> _EXCERPT TO READ_:
*****
Politics and Prose likes PAYING FOR IT, HARK!, ADVENTURES OF HERGE for 2011

Politics and Prose Favorite Graphic Literature of 2011

Politics-Prose    |    Adam, Frans, Hannah and Andras    |    January 3, 2012

Chester Brown’s Paying For It is shocking, exhibitionist and gratuitous, which makes this book a strangely thoughtful and well developed genesis of a man who not only justifies his use of prostitutes but also argues for the rights and privileges of prostitutes. As R. Crumb explains in his introduction, Chester Brown is a strange man. He seems almost devoid of normal human emotion, but has somehow found a whole new way at looking at love and sexual desire. This volume has a lengthy appendices and notes section, where Brown goes on at length about certain arguments for and against prostitution. His drawing style is simple, but attractive, and leaves the reader with a feeling of witnessing something clinical in a strange, uncolored and unbiased way.

Part rollicking history lesson, part fan-fiction, Kate Beaton’s Hark! A Vagrant takes the hilarious comics from her popular website and puts them into print with her own witty annotations. This book is like if Sunday morning comics from the 1980’s and school house rock had a love child, which in turn had a love child with the offspring of the Don’t Know Much About History and A Bit of Fry and Laurie series. Often, Beaton’s book is just silly and
that’s the way she likes it. Other times, the comics are surprisingly enlightening. Beaton has the answers to all your questions: Does Canadian history actually matter? Sort of. How many Watsons has Sherlock fandom created? Well, there’s Gay Watson, Stupid Watson, and Lady-Killer Watson...Vagrant’s art is as playful as its wit and the
book itself has an appealing layout, with series compiled together in theme. Whether you’re a lit nerd, history buff, comic fan, or just plain nerd, you’ll get a thrill out of Vagrant and leave feeling like the author is your new best, better educated friend.

Georges Prosper Remi, otherwise known as Herge, creator of Tintin, gets his very own adventure! Sure
it’s not as exciting as one of his Tintin adventures...but still, the famous cartoonist led a life worth reading about, especially if you’ve ever
enjoyed one of his many comics. This perfectly succinct biography, done in the clear line style by three of France’s lead cartoonists, is carefully researched, and fully indexed with a list of mini-bios of all the characters that made up Herge’s life. Reading this will make you want to re-read all those Tintin albums you haven’t touched since you were young!
*****
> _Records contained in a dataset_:
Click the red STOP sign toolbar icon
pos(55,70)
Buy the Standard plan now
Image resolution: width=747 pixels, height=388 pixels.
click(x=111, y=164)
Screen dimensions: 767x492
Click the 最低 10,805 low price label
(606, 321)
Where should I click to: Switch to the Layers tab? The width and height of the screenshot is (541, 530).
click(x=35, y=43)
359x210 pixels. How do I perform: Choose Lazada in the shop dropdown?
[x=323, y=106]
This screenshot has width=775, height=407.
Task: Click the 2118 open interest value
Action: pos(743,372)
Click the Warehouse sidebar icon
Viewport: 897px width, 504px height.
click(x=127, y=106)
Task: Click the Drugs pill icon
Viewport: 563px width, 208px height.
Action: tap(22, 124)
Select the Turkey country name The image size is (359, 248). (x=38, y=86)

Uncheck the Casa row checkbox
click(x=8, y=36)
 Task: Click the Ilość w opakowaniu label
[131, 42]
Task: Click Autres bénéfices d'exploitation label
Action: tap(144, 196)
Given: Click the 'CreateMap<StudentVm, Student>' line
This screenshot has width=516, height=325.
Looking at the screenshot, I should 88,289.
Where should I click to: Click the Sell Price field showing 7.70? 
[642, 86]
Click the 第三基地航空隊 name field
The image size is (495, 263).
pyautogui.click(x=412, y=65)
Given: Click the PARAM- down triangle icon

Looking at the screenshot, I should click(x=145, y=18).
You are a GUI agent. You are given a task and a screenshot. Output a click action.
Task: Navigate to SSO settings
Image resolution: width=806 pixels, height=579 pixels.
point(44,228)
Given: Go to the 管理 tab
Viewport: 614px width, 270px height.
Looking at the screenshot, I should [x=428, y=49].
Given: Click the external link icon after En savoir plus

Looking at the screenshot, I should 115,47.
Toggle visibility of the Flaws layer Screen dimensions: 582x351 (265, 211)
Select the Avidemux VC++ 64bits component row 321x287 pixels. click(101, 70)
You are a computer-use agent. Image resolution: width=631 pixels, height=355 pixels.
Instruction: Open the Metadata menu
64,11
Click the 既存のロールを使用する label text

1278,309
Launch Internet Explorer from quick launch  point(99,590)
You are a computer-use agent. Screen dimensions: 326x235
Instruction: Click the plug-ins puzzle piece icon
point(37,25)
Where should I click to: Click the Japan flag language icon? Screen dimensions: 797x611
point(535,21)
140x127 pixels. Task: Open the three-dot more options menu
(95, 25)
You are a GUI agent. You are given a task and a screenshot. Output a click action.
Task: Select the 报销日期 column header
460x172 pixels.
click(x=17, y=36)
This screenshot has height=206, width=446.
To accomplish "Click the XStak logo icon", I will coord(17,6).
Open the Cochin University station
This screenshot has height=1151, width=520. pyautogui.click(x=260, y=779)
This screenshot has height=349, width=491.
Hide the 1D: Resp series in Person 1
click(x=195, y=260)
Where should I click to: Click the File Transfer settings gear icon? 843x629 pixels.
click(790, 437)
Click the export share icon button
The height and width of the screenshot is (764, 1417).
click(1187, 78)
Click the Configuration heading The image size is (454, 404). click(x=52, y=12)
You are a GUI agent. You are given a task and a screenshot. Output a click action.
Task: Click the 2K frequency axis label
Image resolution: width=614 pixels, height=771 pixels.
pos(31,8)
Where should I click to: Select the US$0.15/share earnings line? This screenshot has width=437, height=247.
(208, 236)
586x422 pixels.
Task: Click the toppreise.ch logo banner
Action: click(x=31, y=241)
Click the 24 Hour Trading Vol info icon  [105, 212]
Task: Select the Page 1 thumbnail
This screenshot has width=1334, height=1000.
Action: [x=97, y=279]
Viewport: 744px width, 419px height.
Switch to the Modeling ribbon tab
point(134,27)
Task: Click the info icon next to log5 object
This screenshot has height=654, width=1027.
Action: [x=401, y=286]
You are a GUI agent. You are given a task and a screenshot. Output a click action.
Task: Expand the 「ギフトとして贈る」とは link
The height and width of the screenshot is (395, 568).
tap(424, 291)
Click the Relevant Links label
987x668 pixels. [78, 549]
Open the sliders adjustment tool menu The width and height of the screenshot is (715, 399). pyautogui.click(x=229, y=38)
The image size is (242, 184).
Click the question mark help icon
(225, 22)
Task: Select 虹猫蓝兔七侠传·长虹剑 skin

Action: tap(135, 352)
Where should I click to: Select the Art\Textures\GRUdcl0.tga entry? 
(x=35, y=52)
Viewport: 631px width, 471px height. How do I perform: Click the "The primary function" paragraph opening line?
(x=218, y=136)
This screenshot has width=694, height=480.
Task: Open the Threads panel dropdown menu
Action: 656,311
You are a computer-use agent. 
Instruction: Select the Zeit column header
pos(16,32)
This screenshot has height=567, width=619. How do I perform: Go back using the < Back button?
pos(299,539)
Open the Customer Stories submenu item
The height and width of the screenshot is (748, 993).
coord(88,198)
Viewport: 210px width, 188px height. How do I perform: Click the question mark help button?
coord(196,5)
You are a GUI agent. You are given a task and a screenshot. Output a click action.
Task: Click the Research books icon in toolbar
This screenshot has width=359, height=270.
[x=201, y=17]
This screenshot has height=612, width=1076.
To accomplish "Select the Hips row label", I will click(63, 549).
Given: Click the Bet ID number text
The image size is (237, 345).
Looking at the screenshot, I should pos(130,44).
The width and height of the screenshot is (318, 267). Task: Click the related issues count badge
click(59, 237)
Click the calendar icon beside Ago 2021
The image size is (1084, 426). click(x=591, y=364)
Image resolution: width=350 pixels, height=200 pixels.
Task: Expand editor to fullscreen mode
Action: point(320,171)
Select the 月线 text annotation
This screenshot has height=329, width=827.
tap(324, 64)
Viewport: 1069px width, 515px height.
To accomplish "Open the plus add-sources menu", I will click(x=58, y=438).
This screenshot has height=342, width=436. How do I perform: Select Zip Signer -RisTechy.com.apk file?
*****
> _WHAT THE EXERCISE ASKS_:
In the review of favorite 2011 graphic literature, explain why Paying For It leaves the reader feeling they are witnessing something clinical. The items above were taken from a separate source.

> _TASK RESULT_:
The review attributes this effect to Chester Brown's drawing style, which it calls simple but attractive. That style leaves the reader feeling they are witnessing something clinical in a strange, uncolored and unbiased way.